Chaos and overwhelm once filled my vision gray. When the rolling waves came, walls suddenly felt charcoal close and skin glowed steely pale.
Stuffed animals and laundry piles often reached for me with their long dark tentacles, and I panicked, and then the breathing deeply and the closing eyes and remembering truth, and life again would fill with color.
Today, I walked into our basement, and saw the reality of an utter disaster. No way around it. A royal piece of work.
I panicked and saw the tentacles of all that mess shifting under foot and wondered how all that happened between yesterday afternoon and now, and I started scheming a plan that would make it all better, have mercy.
Then I looked more closely.
At pieces of an alphabet puzzle placed ever so carefully on musical instruments and doll laps.
At the zoo on the kids’ table. Lions escaping the entrance. Patient zoo keeper faithfully shoveling the animals’ business. Monkey dangling from a spring green vine. Zebras munching grass happily within their red and yellow flower-festooned fence.
At the Playmobil scuba diver surrounded by his colorful cast of supporting characters. Woman in bright green reflective vest, yellow-haired king, mother in her blue nightie and the ice cream man with his serving apron and its purple, yellow and pink ice cream cone.
Everywhere a riot of color and joy. Like paint explosions of wild, splattered, free.
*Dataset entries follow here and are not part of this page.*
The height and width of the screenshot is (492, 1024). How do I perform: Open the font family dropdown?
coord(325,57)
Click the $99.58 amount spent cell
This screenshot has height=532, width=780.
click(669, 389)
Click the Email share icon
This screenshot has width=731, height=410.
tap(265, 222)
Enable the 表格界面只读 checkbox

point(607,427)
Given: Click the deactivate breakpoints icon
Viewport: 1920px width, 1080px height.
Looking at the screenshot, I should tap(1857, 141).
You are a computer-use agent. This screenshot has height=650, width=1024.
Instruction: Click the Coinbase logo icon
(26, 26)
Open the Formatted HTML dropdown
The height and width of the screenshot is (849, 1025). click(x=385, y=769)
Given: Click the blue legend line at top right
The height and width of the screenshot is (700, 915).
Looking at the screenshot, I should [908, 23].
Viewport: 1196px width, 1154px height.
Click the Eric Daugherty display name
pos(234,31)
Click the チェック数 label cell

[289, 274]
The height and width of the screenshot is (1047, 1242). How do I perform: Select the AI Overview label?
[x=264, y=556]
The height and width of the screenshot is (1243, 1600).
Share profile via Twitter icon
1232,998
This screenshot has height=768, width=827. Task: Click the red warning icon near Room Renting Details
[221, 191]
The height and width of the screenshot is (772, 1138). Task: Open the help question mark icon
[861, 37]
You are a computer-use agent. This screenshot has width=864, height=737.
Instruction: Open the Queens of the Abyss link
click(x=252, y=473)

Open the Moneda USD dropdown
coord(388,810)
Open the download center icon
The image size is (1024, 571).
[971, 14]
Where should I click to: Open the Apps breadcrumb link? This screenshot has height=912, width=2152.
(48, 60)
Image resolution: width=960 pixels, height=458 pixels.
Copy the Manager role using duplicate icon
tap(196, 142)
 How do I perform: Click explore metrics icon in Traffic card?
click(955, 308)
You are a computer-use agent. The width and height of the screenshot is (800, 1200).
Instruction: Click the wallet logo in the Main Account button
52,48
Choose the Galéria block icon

When the kids return from school, we’ve got ourselves a great mother-daughter project. And later tonight or sometime tomorrow I may feel the crush of another mess and want to hide under a blanket or throw it all the heck away.
But for now, I am thankful I can enjoy this raucous spectrum of life color spilling across every surface like birthday streamers and balloons.
Today for you may color fill a gray space. May your soul know more joy and less fear. May you find delight in the zoo that is your life.